Saved data entries
╔══
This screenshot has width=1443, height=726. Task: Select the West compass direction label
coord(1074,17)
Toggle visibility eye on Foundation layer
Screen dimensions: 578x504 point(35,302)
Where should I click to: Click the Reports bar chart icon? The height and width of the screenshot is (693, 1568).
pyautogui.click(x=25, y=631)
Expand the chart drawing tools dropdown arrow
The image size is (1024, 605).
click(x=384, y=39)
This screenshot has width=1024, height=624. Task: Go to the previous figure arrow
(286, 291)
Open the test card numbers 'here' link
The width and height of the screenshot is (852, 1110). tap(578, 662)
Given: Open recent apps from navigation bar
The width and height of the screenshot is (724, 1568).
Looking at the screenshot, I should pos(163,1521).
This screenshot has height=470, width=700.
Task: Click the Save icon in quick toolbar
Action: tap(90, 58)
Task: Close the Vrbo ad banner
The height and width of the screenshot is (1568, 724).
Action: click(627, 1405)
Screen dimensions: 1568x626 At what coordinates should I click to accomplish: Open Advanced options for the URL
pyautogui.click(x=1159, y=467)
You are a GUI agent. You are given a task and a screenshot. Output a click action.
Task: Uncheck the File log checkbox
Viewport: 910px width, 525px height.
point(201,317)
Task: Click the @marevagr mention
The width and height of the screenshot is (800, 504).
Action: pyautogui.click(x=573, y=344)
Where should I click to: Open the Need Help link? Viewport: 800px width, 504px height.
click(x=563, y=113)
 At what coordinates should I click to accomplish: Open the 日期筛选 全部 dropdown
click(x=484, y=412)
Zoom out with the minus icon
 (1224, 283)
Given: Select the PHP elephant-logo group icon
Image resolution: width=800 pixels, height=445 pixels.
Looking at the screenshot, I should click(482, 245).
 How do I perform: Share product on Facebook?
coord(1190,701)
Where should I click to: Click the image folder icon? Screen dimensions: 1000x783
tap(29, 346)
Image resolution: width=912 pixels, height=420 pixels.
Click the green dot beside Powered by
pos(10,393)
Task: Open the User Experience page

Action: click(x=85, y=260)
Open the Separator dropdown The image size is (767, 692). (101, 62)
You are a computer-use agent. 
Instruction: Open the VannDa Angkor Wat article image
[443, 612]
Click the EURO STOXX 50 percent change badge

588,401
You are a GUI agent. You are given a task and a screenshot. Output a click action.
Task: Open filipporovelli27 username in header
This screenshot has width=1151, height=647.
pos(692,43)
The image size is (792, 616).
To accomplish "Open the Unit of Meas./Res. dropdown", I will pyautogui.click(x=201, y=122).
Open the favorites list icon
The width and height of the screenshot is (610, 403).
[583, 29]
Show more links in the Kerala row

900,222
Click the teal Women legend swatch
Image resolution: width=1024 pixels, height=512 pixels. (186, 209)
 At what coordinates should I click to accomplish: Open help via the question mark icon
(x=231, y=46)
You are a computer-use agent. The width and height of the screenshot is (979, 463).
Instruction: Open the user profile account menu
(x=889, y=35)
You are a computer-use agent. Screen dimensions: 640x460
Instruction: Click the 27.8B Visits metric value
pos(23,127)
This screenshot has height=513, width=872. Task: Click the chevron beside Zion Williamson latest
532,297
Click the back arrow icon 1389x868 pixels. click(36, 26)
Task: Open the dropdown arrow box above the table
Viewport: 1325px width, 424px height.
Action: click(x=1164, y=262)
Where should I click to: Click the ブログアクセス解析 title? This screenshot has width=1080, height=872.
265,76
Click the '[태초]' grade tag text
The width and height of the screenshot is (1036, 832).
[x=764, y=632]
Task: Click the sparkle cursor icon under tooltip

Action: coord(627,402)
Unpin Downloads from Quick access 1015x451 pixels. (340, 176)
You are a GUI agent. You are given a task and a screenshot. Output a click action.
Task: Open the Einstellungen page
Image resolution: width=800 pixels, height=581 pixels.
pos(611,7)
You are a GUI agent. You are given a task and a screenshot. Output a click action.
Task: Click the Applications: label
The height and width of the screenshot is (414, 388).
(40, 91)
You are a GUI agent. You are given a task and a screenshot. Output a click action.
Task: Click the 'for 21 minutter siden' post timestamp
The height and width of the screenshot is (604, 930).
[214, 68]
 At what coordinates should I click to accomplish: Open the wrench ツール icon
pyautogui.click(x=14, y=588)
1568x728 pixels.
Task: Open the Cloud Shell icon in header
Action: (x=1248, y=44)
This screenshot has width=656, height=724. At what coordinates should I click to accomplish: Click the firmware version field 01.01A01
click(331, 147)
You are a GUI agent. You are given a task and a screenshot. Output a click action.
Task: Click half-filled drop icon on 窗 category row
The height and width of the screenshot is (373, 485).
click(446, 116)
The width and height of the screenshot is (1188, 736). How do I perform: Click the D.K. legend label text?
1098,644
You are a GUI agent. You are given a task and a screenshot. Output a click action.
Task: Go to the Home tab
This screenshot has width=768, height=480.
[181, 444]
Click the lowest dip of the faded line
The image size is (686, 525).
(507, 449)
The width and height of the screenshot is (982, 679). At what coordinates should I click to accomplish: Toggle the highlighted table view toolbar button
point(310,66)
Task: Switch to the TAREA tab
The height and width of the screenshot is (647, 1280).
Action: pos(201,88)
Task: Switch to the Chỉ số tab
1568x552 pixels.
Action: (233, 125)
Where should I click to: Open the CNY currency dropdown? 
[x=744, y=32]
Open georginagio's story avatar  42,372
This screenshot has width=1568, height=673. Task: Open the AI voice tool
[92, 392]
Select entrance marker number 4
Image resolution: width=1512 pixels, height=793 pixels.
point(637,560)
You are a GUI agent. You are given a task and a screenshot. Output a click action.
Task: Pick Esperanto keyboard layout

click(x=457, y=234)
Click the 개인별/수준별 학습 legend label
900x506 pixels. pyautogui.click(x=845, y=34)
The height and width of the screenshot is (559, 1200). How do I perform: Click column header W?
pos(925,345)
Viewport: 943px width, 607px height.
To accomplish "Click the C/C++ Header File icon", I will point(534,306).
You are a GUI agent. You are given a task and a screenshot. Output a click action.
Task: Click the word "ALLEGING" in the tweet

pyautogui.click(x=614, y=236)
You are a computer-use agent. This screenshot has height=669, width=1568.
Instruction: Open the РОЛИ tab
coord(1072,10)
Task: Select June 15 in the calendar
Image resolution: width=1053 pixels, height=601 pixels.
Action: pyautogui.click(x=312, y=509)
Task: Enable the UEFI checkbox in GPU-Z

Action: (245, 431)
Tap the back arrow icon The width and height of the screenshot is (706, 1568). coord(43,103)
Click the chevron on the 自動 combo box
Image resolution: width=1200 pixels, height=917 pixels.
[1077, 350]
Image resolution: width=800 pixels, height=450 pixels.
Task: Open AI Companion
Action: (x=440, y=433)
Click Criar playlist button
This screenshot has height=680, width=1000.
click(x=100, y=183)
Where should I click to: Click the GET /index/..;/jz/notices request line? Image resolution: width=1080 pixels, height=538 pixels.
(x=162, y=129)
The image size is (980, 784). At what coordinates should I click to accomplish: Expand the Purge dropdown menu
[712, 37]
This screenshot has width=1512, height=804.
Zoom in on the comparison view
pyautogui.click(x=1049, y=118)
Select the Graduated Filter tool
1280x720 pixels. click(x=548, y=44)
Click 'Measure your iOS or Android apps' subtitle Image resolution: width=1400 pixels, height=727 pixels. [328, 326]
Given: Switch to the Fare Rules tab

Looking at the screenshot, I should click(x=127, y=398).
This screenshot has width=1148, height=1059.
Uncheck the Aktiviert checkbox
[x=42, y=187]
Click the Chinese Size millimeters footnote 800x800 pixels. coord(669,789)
╚══
*Task to carry out:*
All of the lines above that carry the string "computer" need to be found and copied.

*Written response:*
You are a computer-use agent. 
You are a computer-use agent. The width and height of the screenshot is (979, 463).
You are a computer-use agent. Screen dimensions: 640x460
You are a computer-use agent. This screenshot has height=669, width=1568.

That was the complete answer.